Acute kidney injury (AKI), previously referred to as acute renal failure (ARF), represents a significant and devastating problem in clinical medicine [
1‐
3]. The incidence of AKI varies from 5% of hospitalized patients to 30–50% of patients in intensive care units, and there is now substantial evidence that the incidence is rising at an alarming rate [
4]. Despite significant improvements in therapeutics, the mortality and morbidity associated with AKI remain high. Outstanding advances in basic research have illuminated the pathogenesis of AKI and have paved the way for successful therapeutic approaches in animal models [
2]. However, translational research efforts in humans have yielded disappointing results.
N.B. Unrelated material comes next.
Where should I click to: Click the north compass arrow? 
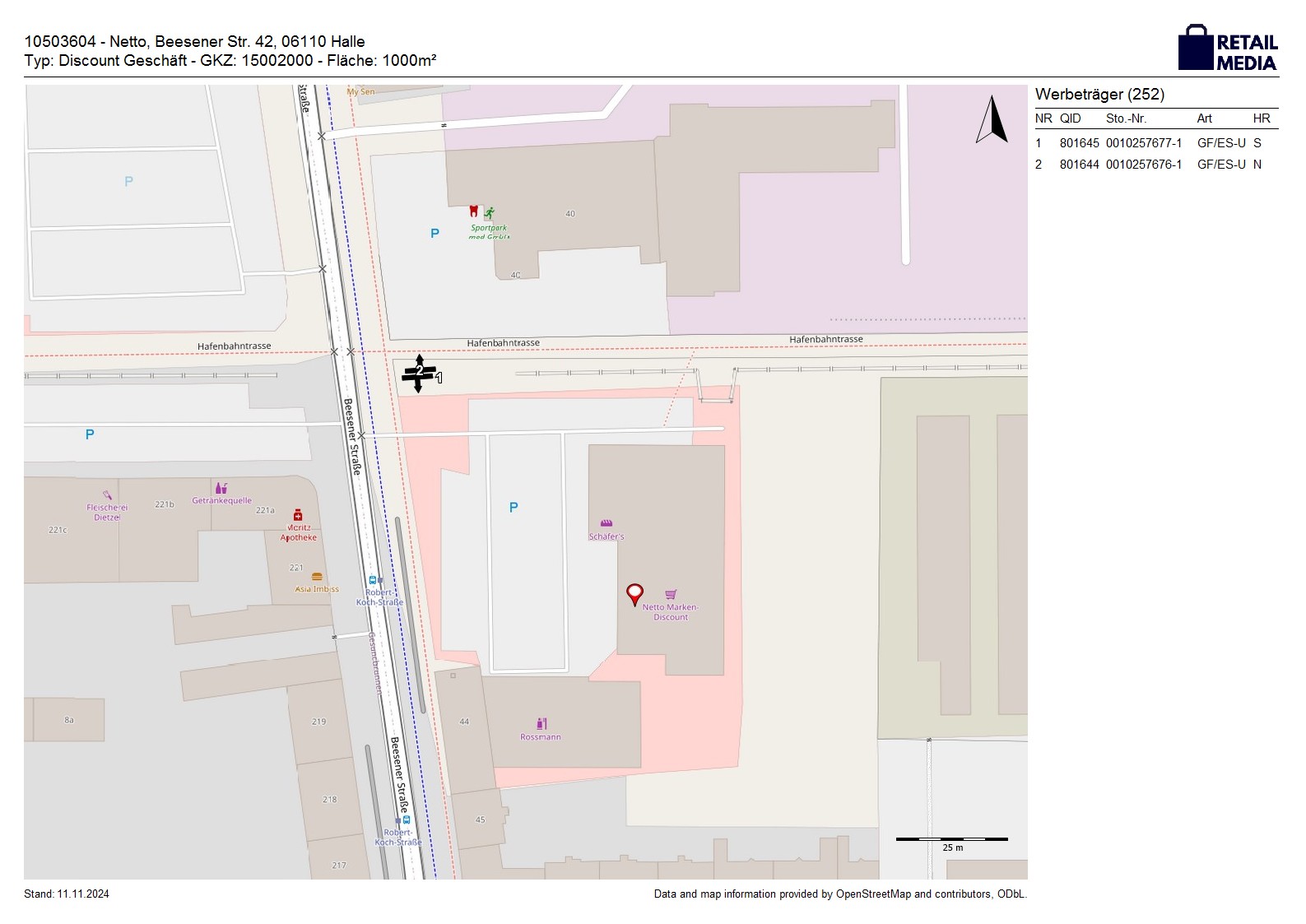coord(992,120)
A major reason for this is the lack of early markers for AKI, akin to troponins in acute myocardial disease, and hence an unacceptable delay in initiating therapy [
5,
6]. In current clinical practice, AKI is typically diagnosed by measuring serum creatinine. Unfortunately, creatinine is an unreliable indicator during acute changes in kidney function [
7]. First, serum creatinine levels can vary widely with age, gender, lean muscle mass, muscle metabolism, and hydration status. Second, serum creatinine concentrations may not change until about 50% of kidney function has already been lost. Third, at lower rates of glomerular filtration, the amount of tubular secretion of creatinine results in overestimation of renal function. Finally, during acute changes in glomerular filtration, serum creatinine does not accurately depict kidney function until steady-state equilibrium has been reached, which may require several days. However, animal studies have shown that whereas AKI can be prevented and/or treated by several maneuvers, these must be instituted very early after the insult, well before the rise in serum creatinine [
2,
5]. The lack of early biomarkers of AKI in humans has negatively impacted on a number of landmark clinical trials investigating highly promising therapies for AKI in adults [
8,
9]. In addition, pediatric continuous renal replacement therapy (CRRT) studies have shown an association between increasing degrees of fluid overload at the time of CRRT initiation and mortality [
10]. Early predictive AKI biomarkers could identify patients who may benefit from early initiation of CRRT.